**TEXT SECTION:**
-- Start --

Core i7-4790K @ 5GHz
32GB 3100MHz DDR3 RAM
4TB HDD, 10k RPM
NVIDIA GTX 980 @ 1500MHz, 8GHz RAM

i cannot talk about specific GPUs, since i haven't had an opportunity
to test any newer GPU for over two years. the Geforce Titan i have was
pretty much equivalent to the top level tesla card at the time (K20) .
if possible, consider installing multiple GPUs for as long as they can
use the full 16-lane PCIe bandwidth.

i would put in more RAM (not for simulations, but for analysis and
visualization), use multiple SSDs and configure them as a RAID-1 or
RAID-10 (with current disk system sizes, i would consider any machine
without redundancy far too risky for research use. and RAID-5 or
RAID-6 wear out SSDs faster and require a lot of compute power and
tend to be slower).

I am also planning to use GCC 5.2 with its new profile-guided
auto-vectorization tuned for this processor to further boost performance.

for a huge and complex software like LAMMPS, these advanced compiler
features tend to do more harm than good. it is not worth the effort.
so forget about it.
to get good vectorization with the regular code paths in LAMMPS, the
internal data structures need to be changed. they currently are not
vectorization friendly. a compiler cannot change that, regardless how
smart it is.

-- End --

**PROBLEM 1:** List every RAID level named in the forum post.
**PROBLEM 2:** Reproduce the forum post between "for a huge and" and "forget about it.", inclusive.
**PROBLEM 3:** According to the forum post, which Tesla card was the Geforce Titan roughly equivalent to at the time?
The records are separate material with no connection to the forum post.

**DATA SECTION:**
-- Start --

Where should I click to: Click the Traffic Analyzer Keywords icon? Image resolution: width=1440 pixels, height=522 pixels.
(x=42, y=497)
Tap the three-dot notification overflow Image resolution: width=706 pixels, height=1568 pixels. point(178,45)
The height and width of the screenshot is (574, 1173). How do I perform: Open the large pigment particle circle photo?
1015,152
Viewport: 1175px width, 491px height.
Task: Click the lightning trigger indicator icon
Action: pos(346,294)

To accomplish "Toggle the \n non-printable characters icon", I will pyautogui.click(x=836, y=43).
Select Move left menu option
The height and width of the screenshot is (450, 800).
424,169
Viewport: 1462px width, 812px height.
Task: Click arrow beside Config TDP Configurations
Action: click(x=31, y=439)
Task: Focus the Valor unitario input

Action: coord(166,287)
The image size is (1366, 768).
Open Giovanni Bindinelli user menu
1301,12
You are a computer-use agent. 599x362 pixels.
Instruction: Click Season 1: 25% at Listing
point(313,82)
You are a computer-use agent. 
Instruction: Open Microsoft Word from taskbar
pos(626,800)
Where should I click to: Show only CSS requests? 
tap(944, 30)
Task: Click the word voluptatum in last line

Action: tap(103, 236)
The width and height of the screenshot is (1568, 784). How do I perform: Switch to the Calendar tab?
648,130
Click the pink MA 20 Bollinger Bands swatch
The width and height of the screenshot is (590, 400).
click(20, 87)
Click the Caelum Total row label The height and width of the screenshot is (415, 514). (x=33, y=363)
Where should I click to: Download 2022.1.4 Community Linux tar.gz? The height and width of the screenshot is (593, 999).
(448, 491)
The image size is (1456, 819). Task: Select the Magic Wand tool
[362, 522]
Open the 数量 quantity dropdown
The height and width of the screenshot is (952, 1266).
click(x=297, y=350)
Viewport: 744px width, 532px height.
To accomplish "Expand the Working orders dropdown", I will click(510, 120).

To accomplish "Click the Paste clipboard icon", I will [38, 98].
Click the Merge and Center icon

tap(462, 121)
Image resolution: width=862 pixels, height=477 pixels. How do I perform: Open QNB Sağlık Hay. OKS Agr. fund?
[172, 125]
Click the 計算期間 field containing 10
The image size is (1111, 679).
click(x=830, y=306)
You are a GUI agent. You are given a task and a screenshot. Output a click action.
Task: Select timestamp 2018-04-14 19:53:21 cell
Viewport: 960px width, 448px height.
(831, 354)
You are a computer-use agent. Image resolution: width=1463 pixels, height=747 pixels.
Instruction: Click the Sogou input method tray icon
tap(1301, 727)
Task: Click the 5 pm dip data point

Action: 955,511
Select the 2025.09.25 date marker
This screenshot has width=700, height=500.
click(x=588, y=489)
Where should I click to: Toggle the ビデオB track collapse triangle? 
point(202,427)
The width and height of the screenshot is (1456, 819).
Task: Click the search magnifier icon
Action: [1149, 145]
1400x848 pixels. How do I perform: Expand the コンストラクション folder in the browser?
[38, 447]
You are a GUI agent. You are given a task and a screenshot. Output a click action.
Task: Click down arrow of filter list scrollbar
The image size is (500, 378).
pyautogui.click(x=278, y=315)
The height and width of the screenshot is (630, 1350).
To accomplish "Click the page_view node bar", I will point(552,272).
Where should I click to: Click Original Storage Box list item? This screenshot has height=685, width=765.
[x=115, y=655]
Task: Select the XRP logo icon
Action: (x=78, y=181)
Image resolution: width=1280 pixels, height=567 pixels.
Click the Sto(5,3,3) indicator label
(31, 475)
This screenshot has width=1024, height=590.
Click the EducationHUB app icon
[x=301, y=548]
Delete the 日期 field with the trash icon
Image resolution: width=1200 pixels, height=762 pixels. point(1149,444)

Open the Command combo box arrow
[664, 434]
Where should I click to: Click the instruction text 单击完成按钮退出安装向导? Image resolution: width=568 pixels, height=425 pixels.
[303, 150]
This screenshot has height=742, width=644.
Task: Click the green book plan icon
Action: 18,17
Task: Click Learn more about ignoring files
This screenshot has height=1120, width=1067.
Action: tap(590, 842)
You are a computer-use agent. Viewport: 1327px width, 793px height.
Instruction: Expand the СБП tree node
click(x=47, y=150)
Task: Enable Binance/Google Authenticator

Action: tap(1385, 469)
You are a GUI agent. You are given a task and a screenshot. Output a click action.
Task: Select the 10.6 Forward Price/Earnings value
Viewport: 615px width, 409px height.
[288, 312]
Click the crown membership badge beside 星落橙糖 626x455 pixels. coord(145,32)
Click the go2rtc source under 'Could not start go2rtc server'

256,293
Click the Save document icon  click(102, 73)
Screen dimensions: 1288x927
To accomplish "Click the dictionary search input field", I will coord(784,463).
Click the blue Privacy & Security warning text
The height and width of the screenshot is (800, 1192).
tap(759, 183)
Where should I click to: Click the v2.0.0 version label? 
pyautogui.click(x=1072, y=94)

-- End --

**FULL SOLUTION 1:** RAID-1, RAID-10, RAID-5, RAID-6

**FULL SOLUTION 2:**
for a huge and complex software like LAMMPS, these advanced compiler
features tend to do more harm than good. it is not worth the effort.
so forget about it.

**FULL SOLUTION 3:** The K20.